One of the biggest and more diverse celebrations in Mexico is Day of the Dead or Día de los Muertos. On November 1st and 2nd, we celebrate the life of our loved ones who have died; and according to our culture, their souls will come back to be with us.
This is the reason why we built an altar dedicated to our loved ones where we put “la ofrenda” or “the offering” with all the food and some of the personal items they liked when they were alive.
November 1st is dedicated to the babies or “Angelitos” (little angels) so the altar has toys and their favorite foods. On November 2nd we celebrate the adults, the altar will be stocked with food, alcoholic drinks, and some personal items.
In every family the altars are different, but they always feature pictures of our loved ones, and bread of the dead which is a type of sweet bread known as “Pan de Muerto”. Mexicans believe that the dead are driven back to the living by the scent of the food, so this bread is baked to welcome our loved ones and feed them when their souls come back hungry.
For this same reason we use “flores de cempasúchil” or marigold flowers, to help guide the souls of the departed with vibrant colors and strong scents. The flower are arranged as an arch, which symbolizes the door to this world. We also provide water for our spirit guests, salt to purify their souls, as well as incense or “copal”.

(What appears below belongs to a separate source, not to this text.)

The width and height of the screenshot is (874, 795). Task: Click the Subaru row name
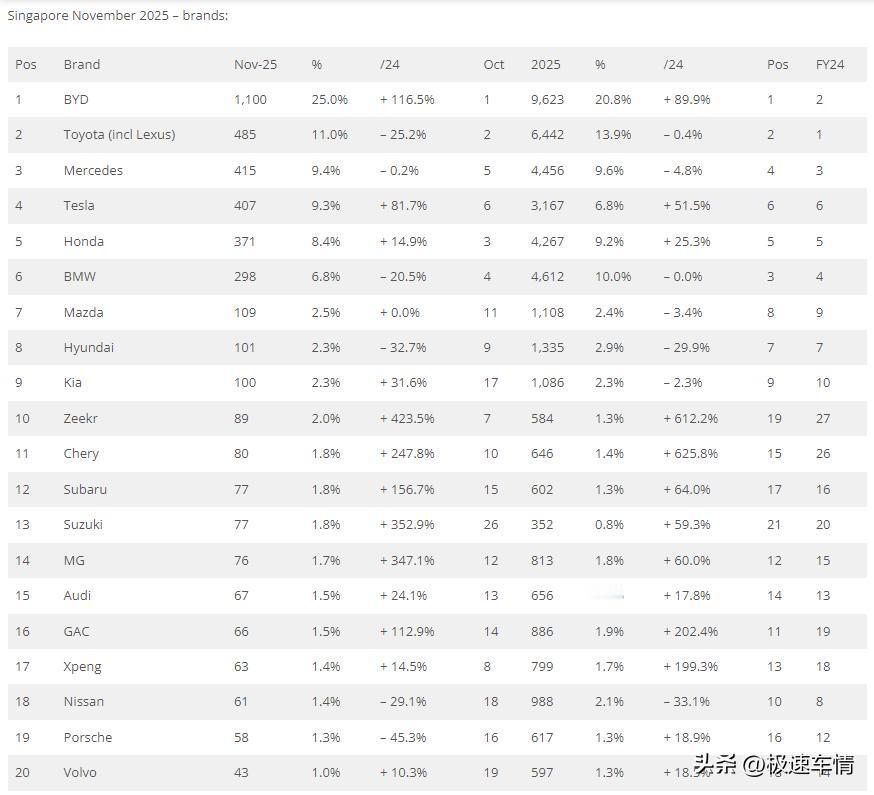pos(85,489)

Of course, we can’t forget the delicious food of the region like tamales, dark chocolate, atole which is a drink, fruit, and sugar skulks. All these are offered to the dead but eaten by us. Nothing goes to waste.

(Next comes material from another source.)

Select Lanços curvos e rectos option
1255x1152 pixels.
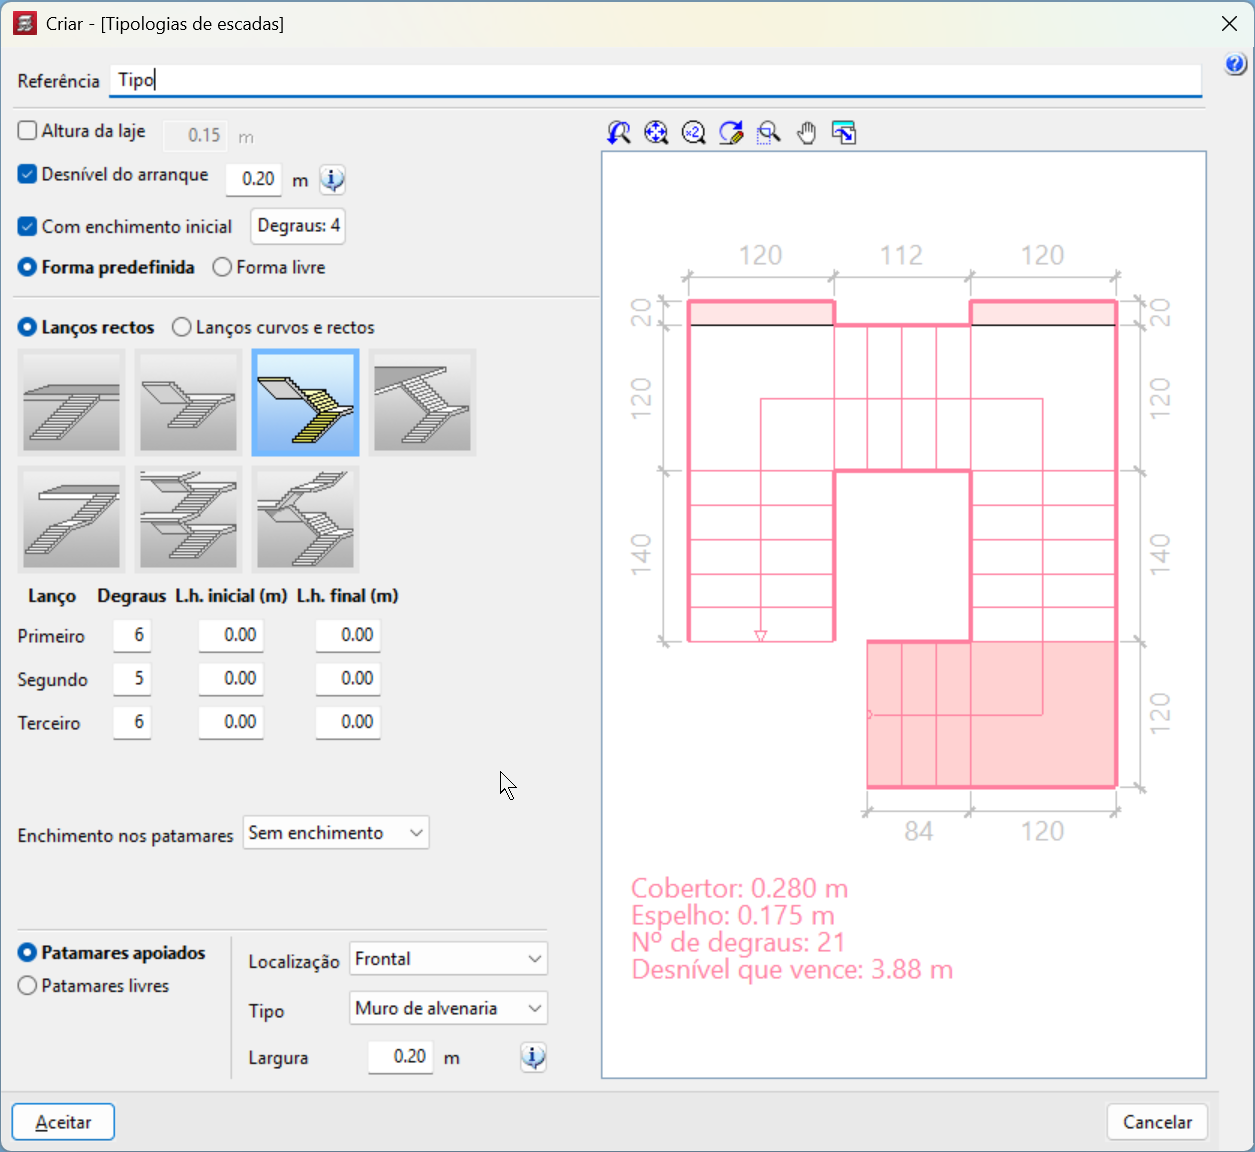(x=182, y=327)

Dia de los Muertos is celebrated in every state in Mexico, with few differences. In my hometown in San Luis Potosí (in the Huasteca zone) we go to the cemetery early in the morning, clean the tomb stones and spend time enjoying music and food, but in some towns like Oaxaca which is a state down south they spend the entire night there; it is like a big party since the entire families of the deceased go there.
Because we believe that people die three times, first when the heart stops, second when the person is buried, and third when we forget about them; we try to bring them back not only in our memories, but also with this big celebration full of food, color, and music.
In big cities like Mexico City they have big parades of Catrinas, which is one of the icons of this holiday. This elegant lady reminds us that it does not matter how rich or poor we are, we are all going to the same place.
In 2003 the Day of the Dead was proclaimed an Intangible Cultural Heritage of Humanity by UNESCO. If you ever have an opportunity to visit Mexico, November 1st and 2nd will be a great time in any city or small town.